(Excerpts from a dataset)
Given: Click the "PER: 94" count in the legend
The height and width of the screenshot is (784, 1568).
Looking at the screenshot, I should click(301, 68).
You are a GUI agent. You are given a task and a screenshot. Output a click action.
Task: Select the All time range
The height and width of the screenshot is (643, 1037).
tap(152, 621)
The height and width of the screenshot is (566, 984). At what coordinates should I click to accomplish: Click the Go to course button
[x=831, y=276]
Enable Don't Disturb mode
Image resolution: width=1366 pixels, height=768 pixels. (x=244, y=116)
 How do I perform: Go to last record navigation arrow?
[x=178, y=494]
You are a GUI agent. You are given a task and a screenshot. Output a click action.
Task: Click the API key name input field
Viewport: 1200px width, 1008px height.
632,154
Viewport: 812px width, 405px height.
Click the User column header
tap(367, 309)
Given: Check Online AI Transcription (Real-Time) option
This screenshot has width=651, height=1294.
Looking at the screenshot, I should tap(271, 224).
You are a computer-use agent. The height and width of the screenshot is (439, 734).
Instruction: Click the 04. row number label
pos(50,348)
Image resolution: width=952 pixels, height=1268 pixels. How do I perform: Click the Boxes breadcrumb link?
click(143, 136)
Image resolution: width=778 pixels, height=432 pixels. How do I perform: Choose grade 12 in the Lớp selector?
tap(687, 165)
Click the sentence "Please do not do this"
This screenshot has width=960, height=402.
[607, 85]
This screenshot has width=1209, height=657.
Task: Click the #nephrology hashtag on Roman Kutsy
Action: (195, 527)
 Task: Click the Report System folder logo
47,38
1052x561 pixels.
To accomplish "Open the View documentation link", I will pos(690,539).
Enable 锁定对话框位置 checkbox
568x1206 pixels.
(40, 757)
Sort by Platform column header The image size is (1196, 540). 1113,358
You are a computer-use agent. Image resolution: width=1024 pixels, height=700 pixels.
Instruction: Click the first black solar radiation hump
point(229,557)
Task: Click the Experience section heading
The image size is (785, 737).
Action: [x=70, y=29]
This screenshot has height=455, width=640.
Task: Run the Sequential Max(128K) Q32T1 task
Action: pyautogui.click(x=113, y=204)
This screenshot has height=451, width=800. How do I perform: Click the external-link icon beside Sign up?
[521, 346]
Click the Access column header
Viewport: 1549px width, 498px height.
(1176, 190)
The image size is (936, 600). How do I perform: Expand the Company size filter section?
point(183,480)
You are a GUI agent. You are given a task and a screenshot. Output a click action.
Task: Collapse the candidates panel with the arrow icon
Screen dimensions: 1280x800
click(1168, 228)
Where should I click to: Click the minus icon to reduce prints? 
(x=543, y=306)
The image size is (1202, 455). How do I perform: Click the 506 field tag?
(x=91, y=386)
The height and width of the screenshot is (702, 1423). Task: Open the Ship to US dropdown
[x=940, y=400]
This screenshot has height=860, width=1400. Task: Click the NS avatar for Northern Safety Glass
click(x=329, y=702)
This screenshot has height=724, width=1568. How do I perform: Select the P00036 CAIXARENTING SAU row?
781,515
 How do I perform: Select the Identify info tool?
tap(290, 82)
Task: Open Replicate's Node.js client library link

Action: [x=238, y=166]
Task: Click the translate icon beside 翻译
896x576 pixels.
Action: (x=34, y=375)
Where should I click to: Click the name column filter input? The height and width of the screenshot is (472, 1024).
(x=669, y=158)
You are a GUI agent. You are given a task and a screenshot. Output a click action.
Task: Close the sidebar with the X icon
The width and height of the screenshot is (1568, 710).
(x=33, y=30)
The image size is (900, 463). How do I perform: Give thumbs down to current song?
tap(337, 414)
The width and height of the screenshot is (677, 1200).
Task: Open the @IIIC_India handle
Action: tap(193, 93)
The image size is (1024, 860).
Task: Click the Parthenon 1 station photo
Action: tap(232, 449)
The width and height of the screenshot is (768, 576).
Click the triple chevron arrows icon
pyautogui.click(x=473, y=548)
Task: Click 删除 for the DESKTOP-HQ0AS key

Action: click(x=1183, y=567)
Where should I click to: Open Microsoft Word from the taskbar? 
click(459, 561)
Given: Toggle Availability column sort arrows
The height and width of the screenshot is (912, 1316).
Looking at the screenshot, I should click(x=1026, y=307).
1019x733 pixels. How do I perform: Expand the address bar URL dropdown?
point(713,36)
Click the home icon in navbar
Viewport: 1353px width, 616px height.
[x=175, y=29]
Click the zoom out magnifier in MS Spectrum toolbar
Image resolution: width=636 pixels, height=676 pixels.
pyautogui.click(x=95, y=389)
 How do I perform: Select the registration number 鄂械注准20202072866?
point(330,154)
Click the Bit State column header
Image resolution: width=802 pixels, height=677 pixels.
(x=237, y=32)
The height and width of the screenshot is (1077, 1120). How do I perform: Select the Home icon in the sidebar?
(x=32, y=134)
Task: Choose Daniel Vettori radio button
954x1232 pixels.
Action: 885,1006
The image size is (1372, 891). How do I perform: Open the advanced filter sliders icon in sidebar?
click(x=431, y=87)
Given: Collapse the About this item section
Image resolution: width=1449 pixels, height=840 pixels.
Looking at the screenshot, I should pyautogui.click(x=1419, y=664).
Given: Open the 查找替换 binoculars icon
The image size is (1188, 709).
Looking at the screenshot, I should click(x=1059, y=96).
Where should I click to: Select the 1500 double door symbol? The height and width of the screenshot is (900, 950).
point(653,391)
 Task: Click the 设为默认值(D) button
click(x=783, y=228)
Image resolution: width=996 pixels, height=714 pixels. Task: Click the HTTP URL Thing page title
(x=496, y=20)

PROBLEM REQUIREMENTS
Quote, word for word, every line starting at the one that contains "Task: Click 删除 for the DESKTOP-HQ0AS key" and ending with the final line of the entries.

ANSWER TO THE EXERCISE
Task: Click 删除 for the DESKTOP-HQ0AS key

Action: click(x=1183, y=567)
Where should I click to: Open Microsoft Word from the taskbar? 
click(459, 561)
Given: Toggle Availability column sort arrows
The height and width of the screenshot is (912, 1316).
Looking at the screenshot, I should click(x=1026, y=307).
1019x733 pixels. How do I perform: Expand the address bar URL dropdown?
point(713,36)
Click the home icon in navbar
Viewport: 1353px width, 616px height.
[x=175, y=29]
Click the zoom out magnifier in MS Spectrum toolbar
Image resolution: width=636 pixels, height=676 pixels.
pyautogui.click(x=95, y=389)
 How do I perform: Select the registration number 鄂械注准20202072866?
point(330,154)
Click the Bit State column header
Image resolution: width=802 pixels, height=677 pixels.
(x=237, y=32)
The height and width of the screenshot is (1077, 1120). How do I perform: Select the Home icon in the sidebar?
(x=32, y=134)
Task: Choose Daniel Vettori radio button
954x1232 pixels.
Action: 885,1006
The image size is (1372, 891). How do I perform: Open the advanced filter sliders icon in sidebar?
click(x=431, y=87)
Given: Collapse the About this item section
Image resolution: width=1449 pixels, height=840 pixels.
Looking at the screenshot, I should pyautogui.click(x=1419, y=664).
Given: Open the 查找替换 binoculars icon
The image size is (1188, 709).
Looking at the screenshot, I should click(x=1059, y=96).
Where should I click to: Select the 1500 double door symbol? The height and width of the screenshot is (900, 950).
point(653,391)
 Task: Click the 设为默认值(D) button
click(x=783, y=228)
Image resolution: width=996 pixels, height=714 pixels. Task: Click the HTTP URL Thing page title
(x=496, y=20)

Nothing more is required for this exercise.